WHAT IS EXPECTED: Line filter on the word "header": copy each matching line from the entries.

RECORD EXCERPTS:
----

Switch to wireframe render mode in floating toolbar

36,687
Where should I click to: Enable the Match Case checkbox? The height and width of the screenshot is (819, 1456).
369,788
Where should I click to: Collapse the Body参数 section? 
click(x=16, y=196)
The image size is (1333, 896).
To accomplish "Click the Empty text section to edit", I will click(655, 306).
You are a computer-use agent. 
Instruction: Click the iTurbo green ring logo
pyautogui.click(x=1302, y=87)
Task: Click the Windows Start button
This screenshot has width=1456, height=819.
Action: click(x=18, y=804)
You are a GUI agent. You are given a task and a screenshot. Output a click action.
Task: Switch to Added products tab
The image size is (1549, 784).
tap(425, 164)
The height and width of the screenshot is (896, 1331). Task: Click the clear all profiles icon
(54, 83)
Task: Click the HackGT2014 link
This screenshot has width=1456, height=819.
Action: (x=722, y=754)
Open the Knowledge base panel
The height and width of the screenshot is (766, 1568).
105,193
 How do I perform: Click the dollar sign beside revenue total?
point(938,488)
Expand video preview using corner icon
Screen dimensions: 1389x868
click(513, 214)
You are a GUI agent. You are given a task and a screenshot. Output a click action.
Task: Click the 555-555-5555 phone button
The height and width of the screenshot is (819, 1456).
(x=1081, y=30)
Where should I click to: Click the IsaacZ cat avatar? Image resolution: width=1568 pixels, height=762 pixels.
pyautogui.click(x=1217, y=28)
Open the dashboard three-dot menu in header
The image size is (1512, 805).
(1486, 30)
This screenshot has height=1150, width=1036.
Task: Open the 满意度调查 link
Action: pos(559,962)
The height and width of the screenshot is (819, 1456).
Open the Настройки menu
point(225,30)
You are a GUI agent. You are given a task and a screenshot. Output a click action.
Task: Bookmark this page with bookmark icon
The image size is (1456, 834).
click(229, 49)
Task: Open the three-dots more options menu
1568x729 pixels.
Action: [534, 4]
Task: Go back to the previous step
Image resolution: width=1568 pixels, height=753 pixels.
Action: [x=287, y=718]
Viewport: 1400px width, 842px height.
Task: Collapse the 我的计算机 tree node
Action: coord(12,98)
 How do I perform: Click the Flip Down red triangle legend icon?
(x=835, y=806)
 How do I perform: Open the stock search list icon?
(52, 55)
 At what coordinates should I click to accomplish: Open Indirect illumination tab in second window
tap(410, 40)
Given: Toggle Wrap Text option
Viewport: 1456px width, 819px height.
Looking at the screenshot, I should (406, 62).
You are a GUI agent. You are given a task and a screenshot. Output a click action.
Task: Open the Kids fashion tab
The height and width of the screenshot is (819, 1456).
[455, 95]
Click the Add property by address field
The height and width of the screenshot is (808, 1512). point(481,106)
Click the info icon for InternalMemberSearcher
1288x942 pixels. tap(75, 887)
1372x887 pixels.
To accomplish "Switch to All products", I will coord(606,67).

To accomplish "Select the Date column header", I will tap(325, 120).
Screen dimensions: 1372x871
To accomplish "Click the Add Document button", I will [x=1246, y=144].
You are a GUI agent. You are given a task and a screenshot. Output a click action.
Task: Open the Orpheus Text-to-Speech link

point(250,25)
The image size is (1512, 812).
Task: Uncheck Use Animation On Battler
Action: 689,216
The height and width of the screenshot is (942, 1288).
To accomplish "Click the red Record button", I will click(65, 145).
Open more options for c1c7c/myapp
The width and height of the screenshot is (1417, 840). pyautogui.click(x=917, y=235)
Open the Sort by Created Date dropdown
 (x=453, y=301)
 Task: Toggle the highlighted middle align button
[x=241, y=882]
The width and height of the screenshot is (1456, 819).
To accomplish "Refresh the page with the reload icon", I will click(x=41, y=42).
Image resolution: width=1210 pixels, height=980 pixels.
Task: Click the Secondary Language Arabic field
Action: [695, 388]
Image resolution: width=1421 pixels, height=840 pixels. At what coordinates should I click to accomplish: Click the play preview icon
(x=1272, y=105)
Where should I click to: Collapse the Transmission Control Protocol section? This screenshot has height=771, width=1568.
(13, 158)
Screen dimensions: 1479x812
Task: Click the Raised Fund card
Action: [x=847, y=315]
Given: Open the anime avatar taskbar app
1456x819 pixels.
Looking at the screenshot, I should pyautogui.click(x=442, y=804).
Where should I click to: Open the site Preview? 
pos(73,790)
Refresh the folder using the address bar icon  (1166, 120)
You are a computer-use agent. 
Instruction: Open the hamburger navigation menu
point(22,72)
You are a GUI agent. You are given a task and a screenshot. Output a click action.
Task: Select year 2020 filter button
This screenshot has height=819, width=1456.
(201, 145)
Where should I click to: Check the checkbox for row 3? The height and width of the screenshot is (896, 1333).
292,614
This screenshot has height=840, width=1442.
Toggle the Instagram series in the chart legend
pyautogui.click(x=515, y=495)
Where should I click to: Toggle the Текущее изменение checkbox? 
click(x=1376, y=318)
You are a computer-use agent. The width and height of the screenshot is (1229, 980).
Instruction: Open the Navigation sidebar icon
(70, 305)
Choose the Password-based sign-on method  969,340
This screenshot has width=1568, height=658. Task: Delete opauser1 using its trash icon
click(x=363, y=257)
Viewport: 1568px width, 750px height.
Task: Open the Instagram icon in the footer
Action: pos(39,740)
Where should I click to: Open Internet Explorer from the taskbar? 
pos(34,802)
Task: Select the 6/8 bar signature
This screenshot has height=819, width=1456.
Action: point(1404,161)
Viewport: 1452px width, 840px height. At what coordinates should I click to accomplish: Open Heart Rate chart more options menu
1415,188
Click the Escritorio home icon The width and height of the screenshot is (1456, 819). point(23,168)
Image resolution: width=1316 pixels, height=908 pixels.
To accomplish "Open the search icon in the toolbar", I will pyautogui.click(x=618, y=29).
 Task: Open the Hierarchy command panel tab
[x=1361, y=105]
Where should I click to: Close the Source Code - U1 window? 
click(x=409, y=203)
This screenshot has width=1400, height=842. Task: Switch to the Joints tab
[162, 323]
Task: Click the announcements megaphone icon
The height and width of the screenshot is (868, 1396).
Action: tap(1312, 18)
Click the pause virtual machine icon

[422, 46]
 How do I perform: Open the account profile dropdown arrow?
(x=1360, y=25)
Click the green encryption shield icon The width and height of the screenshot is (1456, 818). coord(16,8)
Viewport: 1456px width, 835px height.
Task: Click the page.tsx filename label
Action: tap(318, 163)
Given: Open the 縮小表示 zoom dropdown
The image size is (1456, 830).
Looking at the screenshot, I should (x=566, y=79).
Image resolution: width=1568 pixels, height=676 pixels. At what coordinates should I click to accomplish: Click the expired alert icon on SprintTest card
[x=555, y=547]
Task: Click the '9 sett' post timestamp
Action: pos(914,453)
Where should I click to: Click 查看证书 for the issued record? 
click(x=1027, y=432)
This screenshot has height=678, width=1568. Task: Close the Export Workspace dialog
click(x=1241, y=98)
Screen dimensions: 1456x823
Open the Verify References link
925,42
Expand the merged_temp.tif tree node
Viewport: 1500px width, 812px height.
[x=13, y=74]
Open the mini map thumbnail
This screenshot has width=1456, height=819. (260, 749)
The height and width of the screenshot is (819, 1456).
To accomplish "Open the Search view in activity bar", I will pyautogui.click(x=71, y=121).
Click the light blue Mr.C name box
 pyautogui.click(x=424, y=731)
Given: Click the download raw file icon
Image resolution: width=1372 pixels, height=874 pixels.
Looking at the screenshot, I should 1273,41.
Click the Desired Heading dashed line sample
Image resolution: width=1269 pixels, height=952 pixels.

----

EXERCISE RESPONSE:
Open the dashboard three-dot menu in header
To accomplish "Select the Date column header", I will tap(325, 120).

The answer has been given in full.